- **TASK REQUIREMENTS**: Whenever a line in the data holds the string "computer", copy that line.

[[ TASK INPUTS open ]]

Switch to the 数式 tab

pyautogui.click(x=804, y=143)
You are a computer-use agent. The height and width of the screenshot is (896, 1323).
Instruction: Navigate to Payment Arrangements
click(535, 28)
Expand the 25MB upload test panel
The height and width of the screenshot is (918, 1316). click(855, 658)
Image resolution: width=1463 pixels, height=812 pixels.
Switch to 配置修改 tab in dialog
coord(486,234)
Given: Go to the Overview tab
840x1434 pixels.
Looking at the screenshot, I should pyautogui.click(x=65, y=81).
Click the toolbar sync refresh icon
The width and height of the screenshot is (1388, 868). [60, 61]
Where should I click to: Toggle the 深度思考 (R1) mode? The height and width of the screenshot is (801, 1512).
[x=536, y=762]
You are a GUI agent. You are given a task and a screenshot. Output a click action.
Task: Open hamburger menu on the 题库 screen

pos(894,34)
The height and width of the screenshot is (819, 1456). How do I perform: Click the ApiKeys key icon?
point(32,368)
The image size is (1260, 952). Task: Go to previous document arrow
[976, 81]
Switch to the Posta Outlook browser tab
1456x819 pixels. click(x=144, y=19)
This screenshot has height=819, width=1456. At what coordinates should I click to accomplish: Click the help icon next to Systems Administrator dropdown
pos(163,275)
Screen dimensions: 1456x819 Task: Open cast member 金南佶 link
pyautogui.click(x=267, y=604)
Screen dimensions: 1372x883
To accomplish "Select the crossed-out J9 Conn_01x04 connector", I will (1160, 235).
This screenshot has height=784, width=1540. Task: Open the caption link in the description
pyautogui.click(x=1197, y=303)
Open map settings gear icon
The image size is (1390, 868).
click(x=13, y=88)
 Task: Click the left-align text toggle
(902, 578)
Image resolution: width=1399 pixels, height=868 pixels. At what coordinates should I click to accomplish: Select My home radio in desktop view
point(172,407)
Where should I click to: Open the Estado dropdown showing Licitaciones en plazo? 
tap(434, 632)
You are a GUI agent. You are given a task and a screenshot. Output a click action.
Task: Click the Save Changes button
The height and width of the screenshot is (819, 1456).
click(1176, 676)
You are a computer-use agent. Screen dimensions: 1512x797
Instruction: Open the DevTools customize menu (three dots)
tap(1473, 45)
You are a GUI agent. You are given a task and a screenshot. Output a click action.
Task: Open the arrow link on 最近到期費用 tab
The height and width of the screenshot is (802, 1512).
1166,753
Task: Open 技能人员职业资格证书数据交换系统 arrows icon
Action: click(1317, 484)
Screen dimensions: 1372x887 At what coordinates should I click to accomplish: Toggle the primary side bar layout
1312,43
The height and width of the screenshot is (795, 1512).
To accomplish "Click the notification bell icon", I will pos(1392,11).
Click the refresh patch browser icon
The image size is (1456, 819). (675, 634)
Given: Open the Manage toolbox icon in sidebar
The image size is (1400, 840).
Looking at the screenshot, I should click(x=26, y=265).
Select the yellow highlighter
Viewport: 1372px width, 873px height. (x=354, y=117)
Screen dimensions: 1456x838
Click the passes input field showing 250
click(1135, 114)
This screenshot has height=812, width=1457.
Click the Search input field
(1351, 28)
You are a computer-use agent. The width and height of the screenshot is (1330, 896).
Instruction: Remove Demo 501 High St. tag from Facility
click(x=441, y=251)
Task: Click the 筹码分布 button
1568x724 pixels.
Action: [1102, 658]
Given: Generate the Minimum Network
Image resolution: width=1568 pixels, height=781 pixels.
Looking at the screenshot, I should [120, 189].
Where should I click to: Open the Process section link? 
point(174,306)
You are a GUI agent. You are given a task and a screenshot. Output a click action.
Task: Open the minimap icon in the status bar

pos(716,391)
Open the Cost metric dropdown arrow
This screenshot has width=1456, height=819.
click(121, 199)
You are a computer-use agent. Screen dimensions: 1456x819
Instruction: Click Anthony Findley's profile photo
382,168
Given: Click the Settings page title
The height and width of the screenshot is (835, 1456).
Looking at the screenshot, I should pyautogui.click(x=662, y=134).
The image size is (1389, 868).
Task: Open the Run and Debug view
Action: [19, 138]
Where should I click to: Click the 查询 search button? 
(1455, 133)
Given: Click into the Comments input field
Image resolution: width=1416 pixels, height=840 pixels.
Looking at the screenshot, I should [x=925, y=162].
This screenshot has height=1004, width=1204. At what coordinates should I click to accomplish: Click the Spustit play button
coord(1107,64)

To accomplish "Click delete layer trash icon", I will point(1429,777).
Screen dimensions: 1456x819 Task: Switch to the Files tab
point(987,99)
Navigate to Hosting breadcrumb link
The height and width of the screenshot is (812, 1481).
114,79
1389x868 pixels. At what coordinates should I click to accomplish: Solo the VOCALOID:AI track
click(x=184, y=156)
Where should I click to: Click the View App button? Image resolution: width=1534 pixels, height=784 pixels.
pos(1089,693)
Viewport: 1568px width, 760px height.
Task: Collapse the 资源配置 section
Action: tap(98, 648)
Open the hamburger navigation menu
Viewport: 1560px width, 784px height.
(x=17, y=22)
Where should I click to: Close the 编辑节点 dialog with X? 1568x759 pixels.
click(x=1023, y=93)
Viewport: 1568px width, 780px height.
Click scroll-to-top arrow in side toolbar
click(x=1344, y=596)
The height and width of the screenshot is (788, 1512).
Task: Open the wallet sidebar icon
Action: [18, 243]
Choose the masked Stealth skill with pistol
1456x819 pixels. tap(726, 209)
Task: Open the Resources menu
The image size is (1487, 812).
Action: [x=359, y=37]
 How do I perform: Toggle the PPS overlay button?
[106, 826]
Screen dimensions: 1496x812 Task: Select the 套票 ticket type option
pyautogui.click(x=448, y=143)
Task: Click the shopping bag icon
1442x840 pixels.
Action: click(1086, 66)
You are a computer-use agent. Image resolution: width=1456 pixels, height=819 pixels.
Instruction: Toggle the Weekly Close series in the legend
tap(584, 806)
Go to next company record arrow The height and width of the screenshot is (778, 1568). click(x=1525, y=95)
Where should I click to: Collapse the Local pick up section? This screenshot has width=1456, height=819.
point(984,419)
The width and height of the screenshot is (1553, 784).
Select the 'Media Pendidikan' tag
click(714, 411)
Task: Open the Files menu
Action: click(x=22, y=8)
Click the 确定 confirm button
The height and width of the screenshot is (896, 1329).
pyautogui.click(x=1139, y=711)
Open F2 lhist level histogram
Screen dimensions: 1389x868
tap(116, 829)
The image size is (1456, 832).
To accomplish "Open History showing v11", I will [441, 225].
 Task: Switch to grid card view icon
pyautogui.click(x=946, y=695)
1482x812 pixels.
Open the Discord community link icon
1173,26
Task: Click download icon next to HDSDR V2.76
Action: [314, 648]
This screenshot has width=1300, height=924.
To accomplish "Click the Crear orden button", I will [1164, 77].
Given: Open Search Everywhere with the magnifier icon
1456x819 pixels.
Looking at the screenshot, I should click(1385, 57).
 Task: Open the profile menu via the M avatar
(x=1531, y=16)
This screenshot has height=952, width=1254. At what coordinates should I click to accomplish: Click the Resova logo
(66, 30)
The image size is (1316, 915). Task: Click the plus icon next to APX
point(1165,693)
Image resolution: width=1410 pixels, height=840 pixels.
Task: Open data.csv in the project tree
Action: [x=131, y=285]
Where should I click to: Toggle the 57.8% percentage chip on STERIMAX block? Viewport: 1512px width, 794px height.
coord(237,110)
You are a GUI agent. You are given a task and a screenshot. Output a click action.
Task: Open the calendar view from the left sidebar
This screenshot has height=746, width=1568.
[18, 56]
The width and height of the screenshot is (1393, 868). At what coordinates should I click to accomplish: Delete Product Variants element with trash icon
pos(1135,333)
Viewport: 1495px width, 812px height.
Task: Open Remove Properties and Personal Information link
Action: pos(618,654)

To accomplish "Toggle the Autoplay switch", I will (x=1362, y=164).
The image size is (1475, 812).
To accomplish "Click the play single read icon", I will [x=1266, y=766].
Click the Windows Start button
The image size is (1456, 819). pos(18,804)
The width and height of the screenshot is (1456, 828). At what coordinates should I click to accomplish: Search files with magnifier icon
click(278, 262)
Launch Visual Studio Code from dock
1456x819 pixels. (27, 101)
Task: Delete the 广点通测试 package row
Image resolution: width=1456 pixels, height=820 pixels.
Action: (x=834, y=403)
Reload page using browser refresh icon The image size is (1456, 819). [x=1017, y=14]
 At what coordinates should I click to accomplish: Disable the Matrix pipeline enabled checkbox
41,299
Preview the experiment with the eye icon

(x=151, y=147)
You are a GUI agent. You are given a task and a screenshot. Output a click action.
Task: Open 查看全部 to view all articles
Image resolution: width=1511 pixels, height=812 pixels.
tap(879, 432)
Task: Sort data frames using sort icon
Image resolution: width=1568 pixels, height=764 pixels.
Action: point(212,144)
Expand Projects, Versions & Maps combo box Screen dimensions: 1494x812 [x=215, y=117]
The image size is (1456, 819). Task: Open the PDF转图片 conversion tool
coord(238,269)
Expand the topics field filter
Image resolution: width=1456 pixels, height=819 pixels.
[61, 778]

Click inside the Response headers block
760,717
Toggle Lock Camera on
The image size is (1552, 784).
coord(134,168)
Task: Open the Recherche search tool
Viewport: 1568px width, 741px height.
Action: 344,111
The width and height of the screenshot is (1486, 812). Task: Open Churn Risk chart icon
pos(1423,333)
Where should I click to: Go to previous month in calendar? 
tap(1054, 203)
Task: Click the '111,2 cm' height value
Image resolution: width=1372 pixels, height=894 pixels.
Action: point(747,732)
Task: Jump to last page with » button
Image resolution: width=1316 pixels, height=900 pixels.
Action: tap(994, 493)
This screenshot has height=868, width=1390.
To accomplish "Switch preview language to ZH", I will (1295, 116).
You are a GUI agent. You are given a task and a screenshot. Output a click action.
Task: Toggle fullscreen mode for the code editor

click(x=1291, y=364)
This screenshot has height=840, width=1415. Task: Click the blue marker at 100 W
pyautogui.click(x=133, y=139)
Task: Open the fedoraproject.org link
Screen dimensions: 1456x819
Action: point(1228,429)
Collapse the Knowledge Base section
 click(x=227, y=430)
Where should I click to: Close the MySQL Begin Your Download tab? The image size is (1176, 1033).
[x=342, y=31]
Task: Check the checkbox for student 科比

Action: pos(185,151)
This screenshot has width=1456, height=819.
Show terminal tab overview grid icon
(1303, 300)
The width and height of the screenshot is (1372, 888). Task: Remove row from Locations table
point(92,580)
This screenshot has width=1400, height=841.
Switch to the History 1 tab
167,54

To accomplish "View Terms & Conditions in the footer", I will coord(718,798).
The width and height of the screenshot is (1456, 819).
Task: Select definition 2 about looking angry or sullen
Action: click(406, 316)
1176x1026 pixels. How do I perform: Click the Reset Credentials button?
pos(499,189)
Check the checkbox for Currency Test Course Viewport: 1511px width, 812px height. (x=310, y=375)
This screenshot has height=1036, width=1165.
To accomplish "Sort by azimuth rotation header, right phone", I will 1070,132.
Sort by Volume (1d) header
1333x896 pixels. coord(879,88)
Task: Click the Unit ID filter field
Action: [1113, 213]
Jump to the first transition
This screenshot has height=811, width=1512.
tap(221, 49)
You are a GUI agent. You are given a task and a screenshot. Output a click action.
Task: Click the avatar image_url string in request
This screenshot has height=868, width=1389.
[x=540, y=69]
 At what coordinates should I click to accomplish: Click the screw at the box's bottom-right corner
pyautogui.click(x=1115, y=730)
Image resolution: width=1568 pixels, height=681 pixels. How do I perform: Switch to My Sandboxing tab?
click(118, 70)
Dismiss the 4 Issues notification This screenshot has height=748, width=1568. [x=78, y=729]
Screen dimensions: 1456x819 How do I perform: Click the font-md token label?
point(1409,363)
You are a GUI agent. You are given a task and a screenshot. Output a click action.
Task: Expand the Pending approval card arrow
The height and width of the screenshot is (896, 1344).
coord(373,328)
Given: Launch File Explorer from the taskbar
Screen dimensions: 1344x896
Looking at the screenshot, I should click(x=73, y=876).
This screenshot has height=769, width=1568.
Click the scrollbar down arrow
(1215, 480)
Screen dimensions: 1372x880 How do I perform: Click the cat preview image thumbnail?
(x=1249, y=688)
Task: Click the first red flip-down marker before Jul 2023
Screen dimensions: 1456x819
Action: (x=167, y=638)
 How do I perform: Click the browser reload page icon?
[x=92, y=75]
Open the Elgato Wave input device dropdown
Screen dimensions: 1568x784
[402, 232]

[[ TASK INPUTS closed ]]

- **RESULT OF THE EXERCISE**:
You are a computer-use agent. The height and width of the screenshot is (896, 1323).
You are a computer-use agent. Screen dimensions: 1512x797
You are a computer-use agent. The width and height of the screenshot is (1330, 896).
You are a computer-use agent. Screen dimensions: 1456x819
You are a computer-use agent. Image resolution: width=1456 pixels, height=819 pixels.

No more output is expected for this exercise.